2009年に福岡県で暴力団排除条例が制定されたことを皮切りに全国の各都道府県で同様の条例が制定されていきました。東京都暴力団排除条例の18条1項では「事業者は、その行う事業に係る契約が暴力団の活動を助長し、又は暴力団の運営に資することとなる疑いがあると認める場合には、当該事業に係る契約の相手方…が暴力団関係者でないことを確認するよう務めるものとする」とし、2項では「事業者は、その行う事業に係る契約を書面により締結する場合には、次に掲げる内容の特約を契約書その他の書面に定めるよう務めるものとする」としています。そして同項1号で「当該事業に係る契約の相手方…が暴力団関係者であることが判明した場合には…催告することなく…契約を解除することができる」と規定しています。つまり事業者は契約の相手が暴力団関係者でないことを確認し、契約の際には暴力団関係者と判明したら無催告解除ができる旨の規定を設ける努力義務を課しております。

暴力団関係者の意義

各都道府県暴排条例によって「暴力団関係者」や「暴力団密接関係者」などといった規定のされ方がされておりますが、その具体的な意味は暴力団または暴力団員が実質的に経営を支配する法人に所属している者、暴力団員を雇用している者、暴力団を不当に利用している者、暴力団の運営、維持に協力している者、その他暴力団と社会的に非難されるべき関係がある者などを含むと言われております。

暴排条項に関する裁判例

暴排条項に関する裁判例として次のようなものがあります。銀行が預金契約締結後に取引約款を改定し暴排条項を盛り込み、それに基づいて当該預金契約を解除したというものです。この事例では①当該暴排条項自体の合憲性・有効性、②遡及適用の可否、③信義則・権利濫用とならないかが問題となりました。
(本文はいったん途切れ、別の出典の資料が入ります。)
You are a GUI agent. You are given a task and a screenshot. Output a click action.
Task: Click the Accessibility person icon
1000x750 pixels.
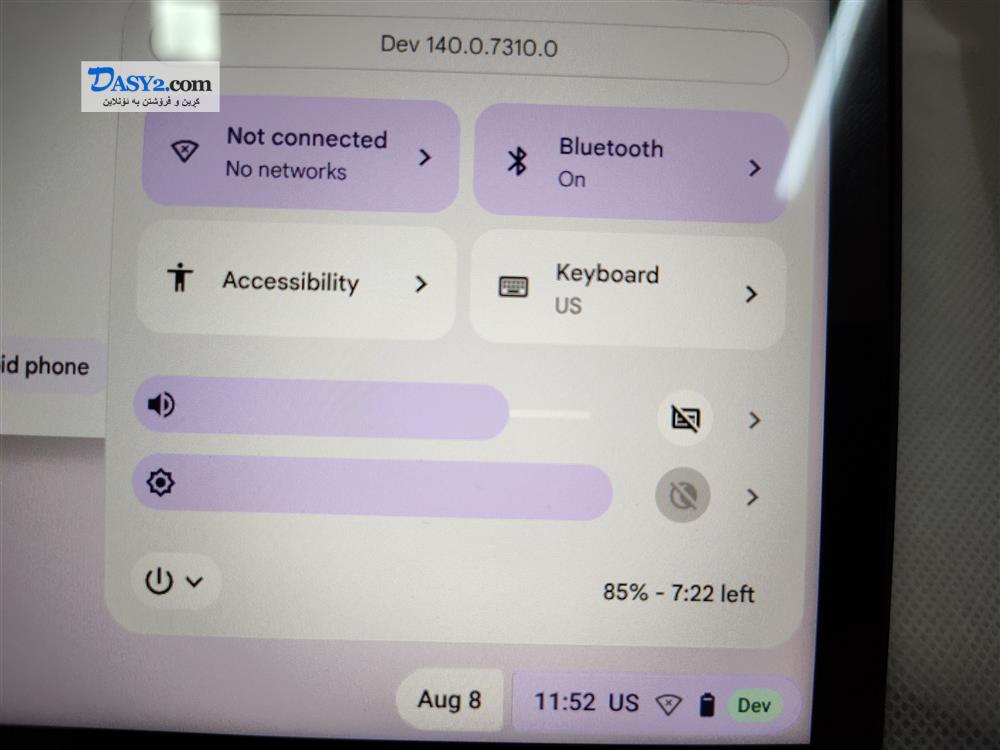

裁判所は①については正当性、合理性が認められ憲法や公序良俗に反しないとし、②については預金契約の性質上、約款による必要性が高く、また合理的な範囲で変更されることも予定されており、既存の契約にも適用しなければ目的が達成できないことから遡及適用は有効とし、③については信義則・権利濫用も否定しました(福岡高裁平成28年10月4日)。

コメント

本件で問題となったのは保険約款に規定された暴排条項に基づく契約解除については「保険金詐欺の恐れがある場合」に限定されるべきではないかという点です。保険法では保険契約者保護の規定が強化されており、それらの観点から暴排条項による解除も限定的に適用すべきとの見解があるからです。これに対し広島高裁岡山支部は保険会社の信頼と業務の健全性を維持するためのものであり保険金詐欺の恐れがある場合に限定されるべきではないとしました。また本件では原告男性が反社会的勢力との関係を誇示していたという事情も認められた点が考慮されたのではないかと思われます。以上のように近年暴力団排除の機運が高まり、裁判所もそれを積極的に容認する判決を出している傾向にあります。これを機に契約約款や雇用の際の誓約書をこれらの裁判例を踏まえて見直してみることが重要と言えるでしょう。